## 발췌문:
%%
사실 input layer, activation layer 등의 표현을 자주 사용해서 layer를 세는 방법이 처음에는 헷갈립니다..

Hidden Layer의 수를 세는 방법 - Layer의 수 = Hidden Layer의 수 + 출력층의 수 = Hidden Layer의 수 + 1 - 위의 예제의 경우 number of hidden layer = 1 이다.

* node의 개념: \(u\to v\)로 가는 쌍을 간단히 노드라는 개념을 이용하여 나타낼 수 있음.

(노드의 개념이 포함된 그림)

#collapse
gv('''
subgraph cluster_1{
    style=filled;
    color=lightgrey;
    "X" 
    label = "Layer 0"
}
subgraph cluster_2{
    style=filled;
    color=lightgrey;
    "X" -> "node1"
    "X" -> "node2"
    label = "Layer 1:relu"
}
subgraph cluster_3{
    style=filled;
    color=lightgrey;
    "node1" -> "yhat "
    "node2" -> "yhat "
    label = "Layer 2:sigmoid"
}
''')

여기에서 node의 숫자 = feature의 숫자와 같이 이해할 수 있다. 즉 아래와 같이 이해할 수 있다.

(“number of nodes = number of features”로 이해한 그림)

#collapse
gv('''
subgraph cluster_1{
    style=filled;
    color=lightgrey;
    "X" 
    label = "Layer 0"
}
subgraph cluster_2{
    style=filled;
    color=lightgrey;
    "X" -> "feature1"
    "X" -> "feature2"
    label = "Layer 1:relu"
}
subgraph cluster_3{
    style=filled;
    color=lightgrey;
    "feature1" -> "yhat "
    "feature2" -> "yhat "
    label = "Layer 2:sigmoid"
}
''')

다이어그램의 표현방식은 교재마다 달라서 모든 예시를 달달 외울 필요는 없습니다. 다만 임의의 다이어그램을 보고 대응하는 네트워크를 pytorch로 구현하는 능력은 매우 중요합니다.
%%
## 과제 1:
발췌문에서 "사실 input layer, activation"로 시작하여 "개념이 포함된 그림)"로 끝나는 부분을 한 글자도 바꾸지 말고 옮겨 적으세요.
## 과제 2:
발췌문의 문장 "다만 임의의 다이어그램을 보고 대응하는 네트워크를 pytorch로 구현하는 능력은 매우 중요합니다."를 영어로 번역하세요.
발췌문에 나온 내용만 근거로 삼으세요.

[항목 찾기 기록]
%%
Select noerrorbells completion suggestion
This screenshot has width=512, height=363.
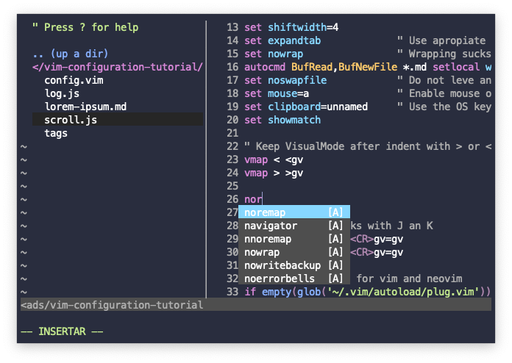tap(294, 278)
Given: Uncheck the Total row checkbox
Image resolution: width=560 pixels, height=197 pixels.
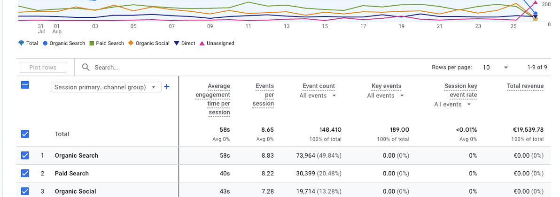Looking at the screenshot, I should [x=25, y=134].
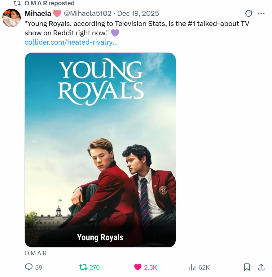Click the reply speech bubble icon
Screen dimensions: 272x277
29,267
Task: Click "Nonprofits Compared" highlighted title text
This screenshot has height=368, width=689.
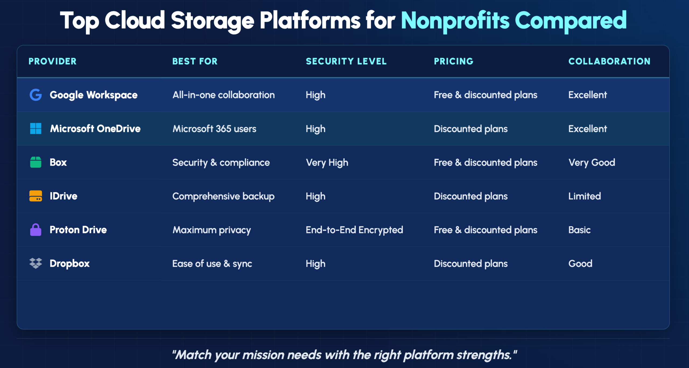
%%
## 정답 1:
사실 input layer, activation layer 등의 표현을 자주 사용해서 layer를 세는 방법이 처음에는 헷갈립니다..

Hidden Layer의 수를 세는 방법 - Layer의 수 = Hidden Layer의 수 + 출력층의 수 = Hidden Layer의 수 + 1 - 위의 예제의 경우 number of hidden layer = 1 이다.

* node의 개념: \(u\to v\)로 가는 쌍을 간단히 노드라는 개념을 이용하여 나타낼 수 있음.

(노드의 개념이 포함된 그림)

## 정답 2:
However, the ability to look at an arbitrary diagram and implement the corresponding network in pytorch is very important.